──────── READING PASSAGE ────────
Cleaner go code with golines

Last year, with the generous support of my employer, I open-sourced golines, a tool that automatically shortens long lines in go code. At the time, I was busy with other work so I never got a chance to write about it beyond the basic documentation in the project README. In this post, I want to explain more about why I developed the tool and how it works.

The problem

The standard tooling for the go programming language includes gofmt, a very solid code formatting utility. gofmt automatically applies the standard go rules for indents and spacing, for example converting this mess:

  func myFunc  (s string, t string) (   string,    error) {
		 v := fmt.Sprintf(   "Combined: %s %s", s,   t   )


	 return   v,   nil
}

into a logically equivalent but much prettier variant:

func myFunc(s string, t string) (string, error) {
	v := fmt.Sprintf("Combined: %s %s", s, t)

	return v, nil
}

Unfortunately, this tool and the others that extend it (e.g., goimports) don’t do anything about long lines. gofmt will happily leave the following code as-is:

func myFunc2(longArg1 string, longArg2 string, longArg3 string, longArg4 string, longArg5 string, longArg6 string) string {
    return fmt.Sprintf("%v", map[string]string{"longArg1": longArg1, "longArg2": longArg2, "longArg3": longArg3, "longArg4": longArg4, "longArg5": longArg5, "longArg6": longArg6})
────────
### JOB A
Answer these questions using the passage on golines.
(i) What does golines do?
(ii) Which code formatting utility comes with the standard tooling for the go programming language?
(iii) Which tool does the passage name as an example of one that extends that utility?
──────── MATERIAL FOR THIS TASK ────────
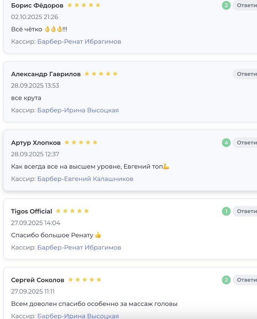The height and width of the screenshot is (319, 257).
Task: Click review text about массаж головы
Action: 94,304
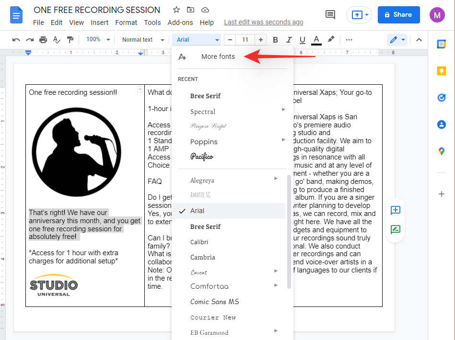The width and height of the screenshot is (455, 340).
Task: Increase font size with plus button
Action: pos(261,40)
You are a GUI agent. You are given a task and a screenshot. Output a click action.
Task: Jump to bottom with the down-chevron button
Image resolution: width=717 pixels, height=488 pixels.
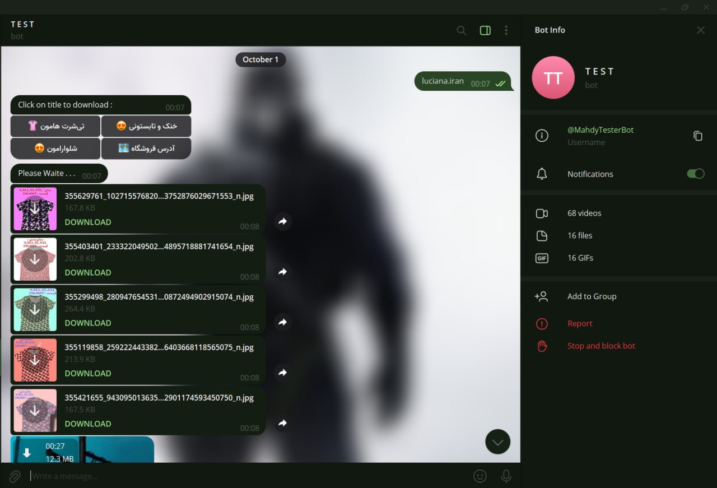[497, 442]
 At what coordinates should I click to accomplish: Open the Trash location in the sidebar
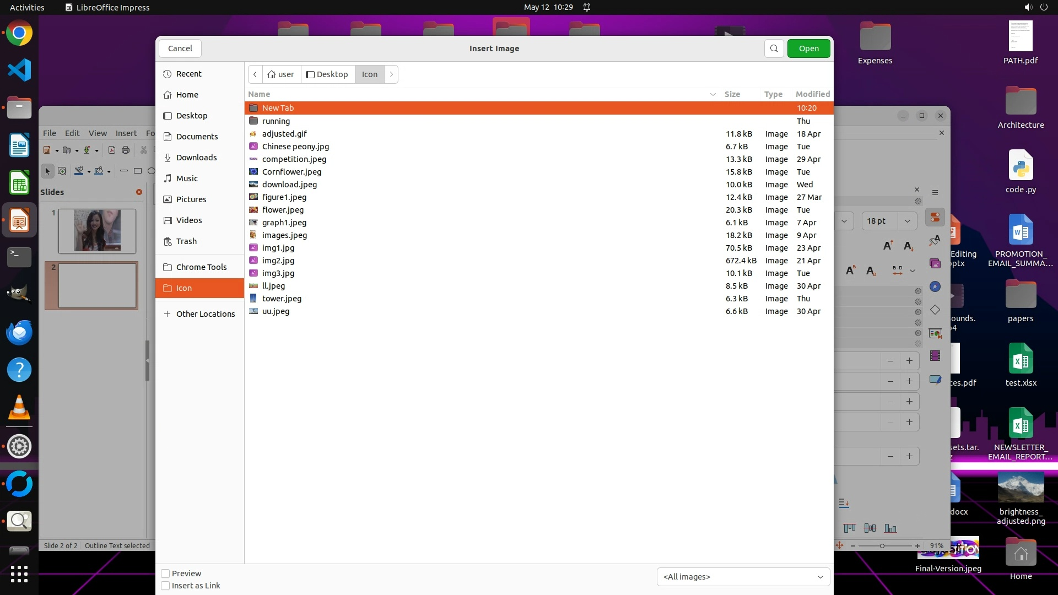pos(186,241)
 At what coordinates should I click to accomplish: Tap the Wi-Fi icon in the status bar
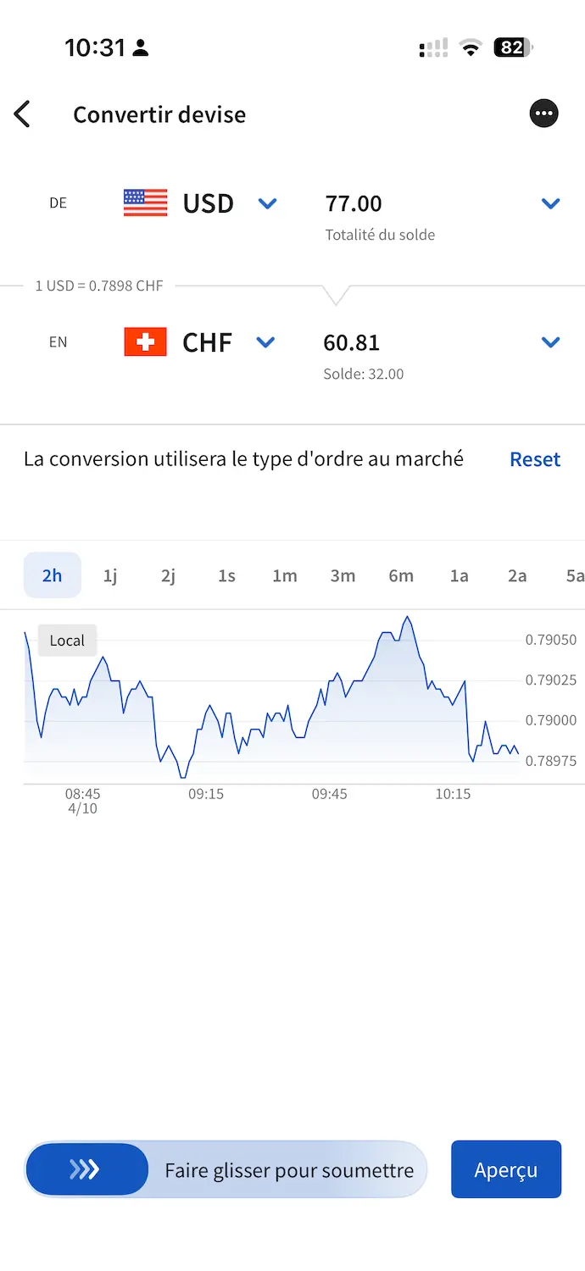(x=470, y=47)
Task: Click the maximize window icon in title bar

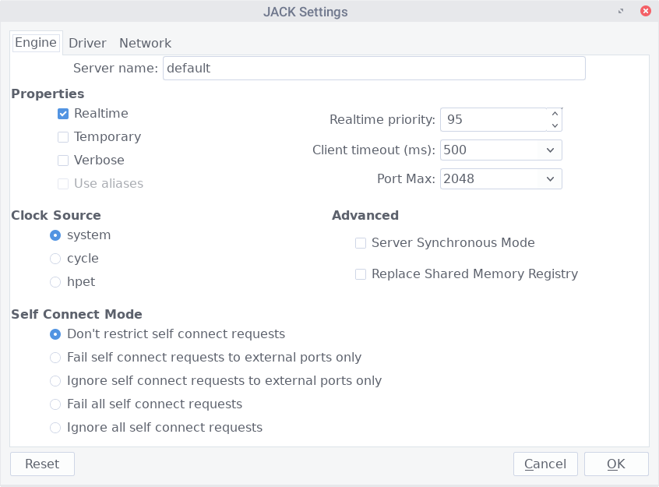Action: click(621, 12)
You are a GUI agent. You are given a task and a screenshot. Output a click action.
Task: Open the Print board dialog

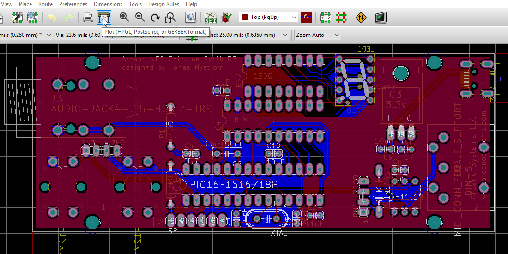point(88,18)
────────
### JOB B
Render the lines of the records from the line containing "Task: Click the" through the end of the records as a numbered list, omitting blank lines and leaving out the pictures.

### FULL ANSWER A
(i) It automatically shortens long lines in go code.
(ii) gofmt.
(iii) goimports.

### FULL ANSWER B
1. Task: Click the maximize window icon in title bar
2. Action: click(621, 12)
3. You are a GUI agent. You are given a task and a screenshot. Output a click action.
4. Task: Open the Print board dialog
5. point(88,18)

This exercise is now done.